The phosphorus-based material has very obvious competitive advantage due to high energy density, and as an alloy type cathode material, the rate capability of the phosphorus-based material is greatly improved by an alloying energy storage mechanism, so that the phosphorus-based material has very wide application prospect. However, the phosphorus-based material has a large volume expansion rate in the charging and discharging processes, which leads to a significant reduction in capacity, and the conductivity of the phosphorus-based material also needs to be further improved. Research shows that the metal phosphide formed by combining the phosphorus element and the conductive metal element can effectively improve the electrochemical performance and stability of the phosphorus-based material.

Tin phosphide (Sn)₄P₃) The layered semiconductor material is formed by alternately stacking tin atoms and phosphorus atoms, has good electrochemical activity, higher theoretical specific capacity and good cycling stability. Sn (tin)₄P₃Sn is combined with P, so that a synergistic lithium storage mechanism of Sn and P is realized, the high conductivity of Sn makes up the weak point of poor conductivity of P, and Li generated by charge-discharge reaction₃The P phase can also serve as a protective matrix to prevent aggregation of Sn, and the synergistic effect of Sn and P can relieve volume expansion and prevent electrochemical aggregation, so that the chemical stability in the material is ensured, and the advantages determine that the tin phosphide is a cathode material with a great development prospect. The tin phosphide is subjected to nanocrystallization design, so that the specific surface area can be increased while the advantages of the tin phosphide structure and chemical properties are exerted, the stress generated by ion deintercalation is coordinated, and the electrochemical properties of the material are further improved by shortening an ion transmission path and the like.

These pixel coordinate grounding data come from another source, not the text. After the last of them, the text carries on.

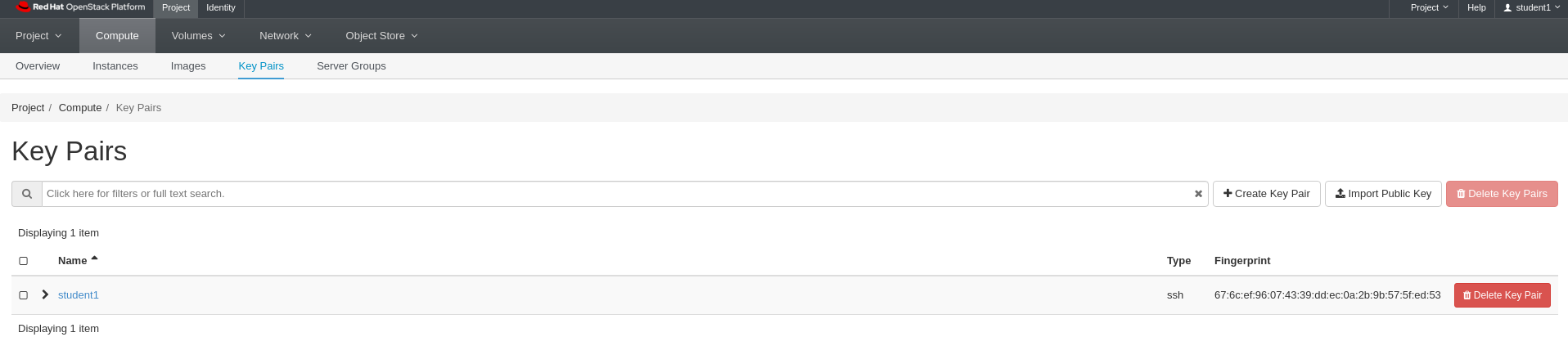This screenshot has width=1568, height=337.
Task: Expand the student1 key pair details
Action: point(45,294)
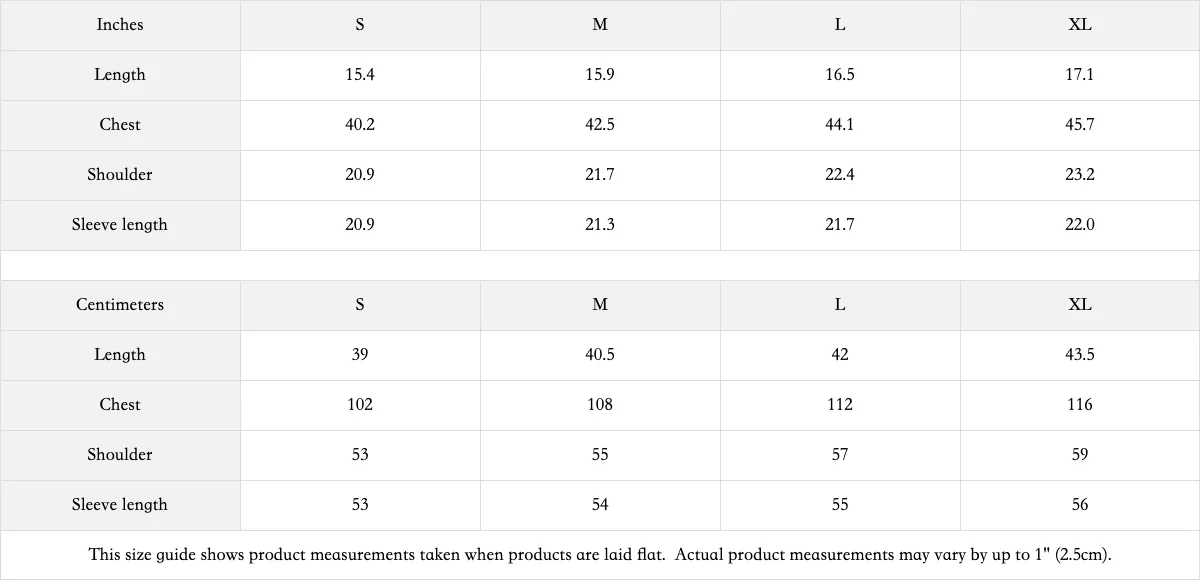This screenshot has height=580, width=1200.
Task: Click the Length label in Centimeters table
Action: coord(120,355)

However, the material still has the problems of volume expansion, poor intrinsic electronic conductivity, low utilization rate of active substances and the like in the circulating process.

In the prior art, for example, a Chinese patent with an application authorization number of CN110993913A discloses a preparation method of a tin phosphide/expanded graphite cathode composite material of a sodium ion battery, the tin phosphide is prepared by phosphorizing a tin hydroxide precursor through a hydrogen phosphide phase, then a graphite flake stripped from expanded graphite is wrapped on the surface of the tin phosphide through ball milling, and the tin hydroxide precursor is prepared through a sol-gel method. The mass percentage content of the expanded graphite is 10-30%. The preparation method has complex process, higher energy consumption and higher time and economic cost, thereby being not beneficial to marketization application.

Disclosure of Invention

In view of the above problems in the prior art, the present invention provides a nitrogen-doped layer-extended graphite/tin phosphide multilayer composite electrode material with excellent electrochemistry and good stability and a preparation method thereof, aiming at the problems that tin phosphide in the prior art has low capacity retention rate in the charging and discharging processes and electrode pulverization is caused by volume expansion.

In order to achieve the purpose, the invention adopts the following technical scheme:

a nitrogen-doped expanded-layer graphite/tin phosphide multilayer composite material is prepared by oxidizing nitrogen-doped expanded-layer graphite by a graphite Hummer method and then reducing the oxidized nitrogen-doped expanded-layer graphite by annealing, wherein the interlayer spacing is 3.7-4.3A; the raw material for synthesizing the tin phosphide is SnCl₄·5H₂O、NaH₂PO₂The composite electrode material is filled in an interlayer of nitrogen-doped expanded graphite through in-situ growth and attached to the nitrogen-doped expanded graphite layer in a coating state, the structure of the nitrogen-doped expanded graphite/tin phosphide multilayer composite electrode material is a multilayer structure of a graphite layer-tin phosphide-graphite layer, the conductivity of the material is improved by the expanded graphite layer of the interlayer structure, and the tin phosphide is attached to the interlayer, so that lithium ion de-intercalation sites are provided by graphite, and lithium storage sites can also be provided by the tin phosphide at the same time, and a good synergistic effect is achieved. Under the protection of the graphite layer, volume expansion of tin phosphide in the charging and discharging process is effectively prevented. The size of the tin phosphide is in the nanometer level, and the tin phosphide is uniformly dispersed in the interlayer of the nitrogen-doped expanded graphite to finally obtain the nitrogen-doped expanded graphite/tin phosphide multilayer composite electrode material.

The invention relates to a nitrogen-doped expanded graphite/tin phosphide multilayer composite electrode material, which is a two-step lithium storage mechanism:

and (3) discharging: sn (tin)₄P₃ + 9Li⁺ + 9e^-↔ 4Sn + 3Li₃P (1)

2Sn + 5Li⁺ + 5e^- ↔ Li₅Sn₂ (2)

6C+xLi⁺+xe^-↔Li_XC₆ (3)

And (3) charging process: li₅Sn₂ ↔ 2Sn + 5Li⁺ + 5e^– (1)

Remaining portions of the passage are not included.